Homophobie : l’énigme NOUCHET, l’Express n°2812, semaine du 23 au 29 mai 2005.
16 janvier 2004, Sébastien NOUCHET, est transformé en torche humaine dans son propre jardin... L’horreur avait atteint son paroxisme. Les pouvoirs publics immédiatement interpellés, avaient promis une instruction rapide, insufflée par le président CHIRAC et le garde des sceaux Dominique PERBEN. Aujourd’hui, l’enquête est toujours ouverte... Après trois mois de coma provoqué, S. NOUCHET reconnaît ses trois agresseurs, ceux là même qui, déjà, dans son ancienne commune de résidence, l’affublait de quolibets désobligeants et l’agressant avec un tournevis. A l’époque des plaintes avaient été déposées... La cour d’appel de DOUAI condamnait l’agresseur à 6 mois de prison.

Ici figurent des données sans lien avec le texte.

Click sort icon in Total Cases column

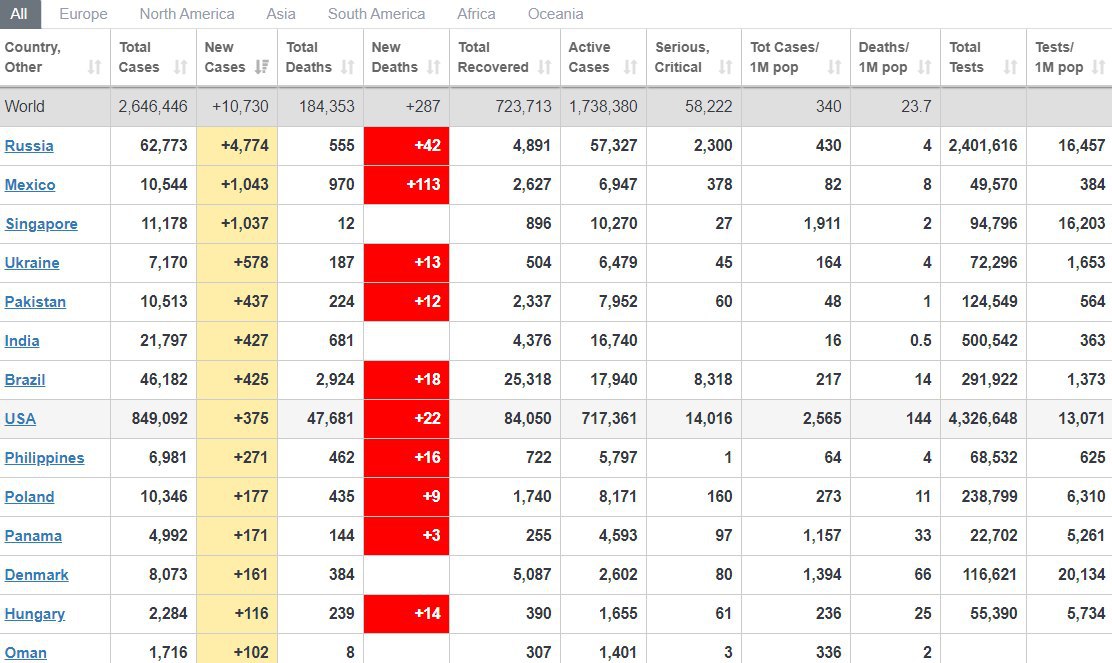coord(180,67)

Ce même agresseur, formellement reconnu par Sébastien, mais qui a toujours nié toute implication, vient d’être relâché pour fautes de preuves, le contexte de l’affaire est des plus ambigu et le passé dépressif de S. NOUCHET refait surface.
Déjà, quand il demeurait avec son compagnon dans le sud, S. NOUCHET avait fait plusieurs tentatives d’autolyse, et des faits troublants de feux de poubelles étaient relatés par les voisins... "Chaque fois, il était dans le coin !" dit une ancienne voisine, interrogatrice. Le doute s’installe... Et si Sébastien s’était mis le feu lui-même ? Comme une seconde agression, Sébastien réfute, appuyé par sa mère qui reconnaît ses antécédents dépressifs mais qui se refuse à croire qu’il puisse être l’auteur d’un tel geste. Son agresseur, lui, avait déjà dit qu’il brûlerait bien du pédé... Que penser ? Les chiens de Sébastien, prompts à leur habitude à se faire entendre, sont restés silencieux ce jour-là ! Est-ce une raison valable toutefois pour accuser l’agressé ?

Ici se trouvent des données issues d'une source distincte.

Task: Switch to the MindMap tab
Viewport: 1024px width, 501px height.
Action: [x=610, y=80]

Sébastien a de nouveau écrit au président de la République, aucune réponse à ce jour ne lui est parvenue...
Je vous invite à lire l’article de l’Express très intéressant afin que, vous-même, vous puissez vous faire une idée de cette affaire. Les actes homophobes sont aujourd’hui punis... Devons-nous, pour autant, nous en contenter ?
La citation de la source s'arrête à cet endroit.